No (is a one word poem)
- Written by The Conversation Contributor
In the words of Jimmy Porter in Look Back in Anger, “the injustice of it is almost perfect”.
Last week, Jason Potts argued here that the cuts made to around 60 cultural organisations under the Australia Council’s four-year grant program were warranted as, “public funding of the arts should always be temporary”. This contention is not new – it can be found in the 1976 Industries Assistance Commission’s Inquiry into the Performing Arts – and it is not persuasive. As his position may be said to reflect a central current in the neo-liberal critique of cultural subsidy, it is worth examining in detail.
Mick Tsikas/AAPPartly, the problem is a matter of language. The remorseless econometricizing of neo-liberalism – “distributional consequences”, “costs of capture”, “effective long term strategic planning” – disguises the way the arts sector actually operates in a modern nation like Australia, and fudges the responsibility artists and the government have for maintaining it.
For in no way do the recent cuts represent a principled response to long-considered policy problems. Arts minister Fifield’s statement that “it was always intended that slightly fewer companies would be funded at a higher level” is an opportunistic reference to a process of review that started in 2006 with Make It New? - a process in which his government has shown precisely zero interest.
I will sketch this history, which is important to know when looking at the cuts and ask the only question that matters: do they make sense? Not “can they be justified by reference to an abstract economic principle?”, but “are they the right ones?”
There is no dispute the Council can cut subsidies to these arts organisations. But should it? What evidence exists that they are beneficial? This is the ultimate aim of cultural policy: to improve future outcomes.
The limits of the economic analysis
David Ip, CC BY-NC-SAFirstly, let’s not split the difference between “grants” and “investment”, as Potts does, and throw the “hand out” shadow over discussion. It is clear enough that arts and culture are an important source of wealth for Australia, and will only become more so. The “hand out” shadow is not helpful.
His main objection, however, is to the notion of artists’ “expectation of perpetual funding”, which paints all pushback against the cuts as the neglect of basic economic principle.
Is there really an expectation of endless support among the small to medium organisations the Council cut from its client base? If there is (which I doubt) it is much less than among the major organisations it did not defund.
There, the expectation continues. And why wouldn’t it? Why should defence, health and education be “permanent wards of the state” (another Pottsian rhetorical flourish) and not culture?
Neo-liberalism is a limited view of existence that reduces complex forms of behaviour to simplistic and contestable assumptions. One of these is that culture is a private good with little public value.
Try applying this approach to related areas. Why shouldn’t academic research, for example, be restricted in this way? Why shouldn’t failure with an ARC submission incur a penalty, and money to researchers be capped to “incentivize organisations only to put their very best work forward”?

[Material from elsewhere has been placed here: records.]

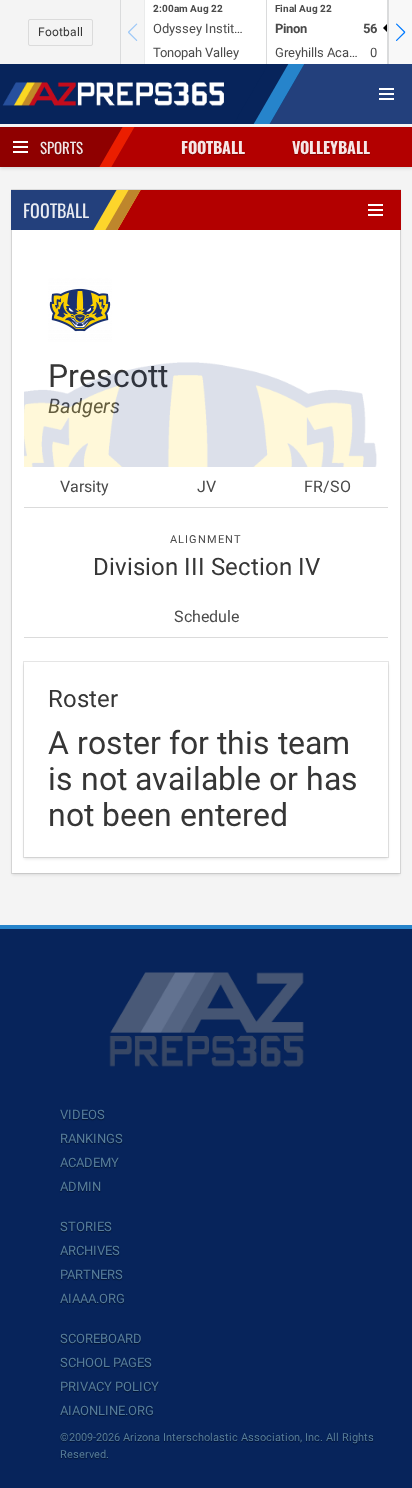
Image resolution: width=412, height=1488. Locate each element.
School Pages (106, 1362)
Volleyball (331, 147)
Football (60, 32)
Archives (90, 1250)
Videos (82, 1114)
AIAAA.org (92, 1298)
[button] (400, 32)
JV (206, 486)
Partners (91, 1274)
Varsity (84, 486)
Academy (89, 1162)
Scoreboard (101, 1338)
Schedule (206, 616)
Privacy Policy (109, 1386)
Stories (86, 1226)
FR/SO (327, 486)
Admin (80, 1186)
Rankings (91, 1138)
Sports (61, 147)
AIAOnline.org (107, 1410)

Because it wouldn’t work and it would be wrong. There are many factors in applying for an ARC grant (yes, they are grants too) - but mainly, we don’t think of research as something to be manipulated in this way. Good research is publicly valuable. Researchers are a means of achieving good research. Each submission should be judged on its merits. Only with significant evidence can we say that an individual researcher’s next application is likely to be unworthy.

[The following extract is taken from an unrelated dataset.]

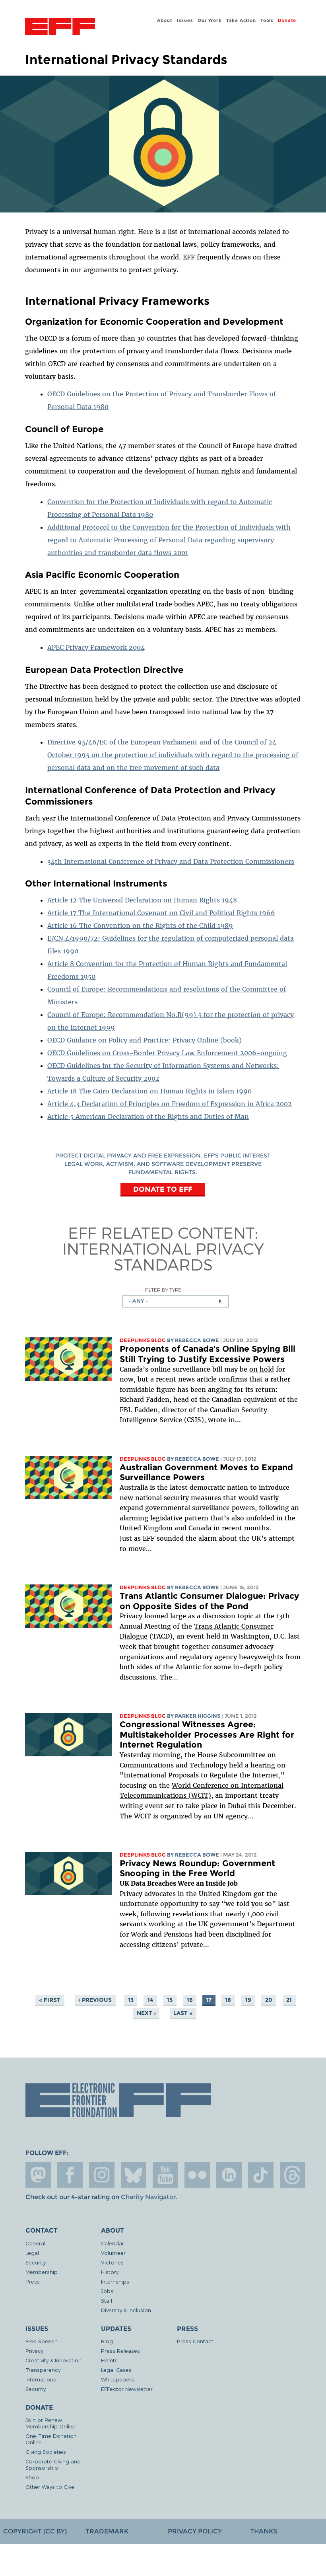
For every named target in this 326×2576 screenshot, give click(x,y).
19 (248, 1999)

Of course the crux of this issue is having an effective evaluative mechanism. Choices in cultural policy often involve incommensurable organisations and activities (journals vs. dance companies, community projects vs. research and development). They also involve assessment of contrasting qualities.
An established organization will have a track record, a new one won’t. Decisions are between “achievement” and “potential”. This is not a problem of “asymmetric information” but of assessing different kinds of creative worth. The task is arduous and fraught with error – one reason large cuts to the Council’s client base should prompt our wariness.
In achieving optimal outcomes Potts puts forward a “pump priming” view of cultural subsidy, arguing the government is “much better suited to a temporary seed funding approach”. This was one adopted by the Australian Elizabethan Theatre Trust, the predecessor to the Australia Council, in the 1950s and 1960s. Its history of meddle and muddle does not bear his claim out. Nor am I aware of any international research that lends credence to it.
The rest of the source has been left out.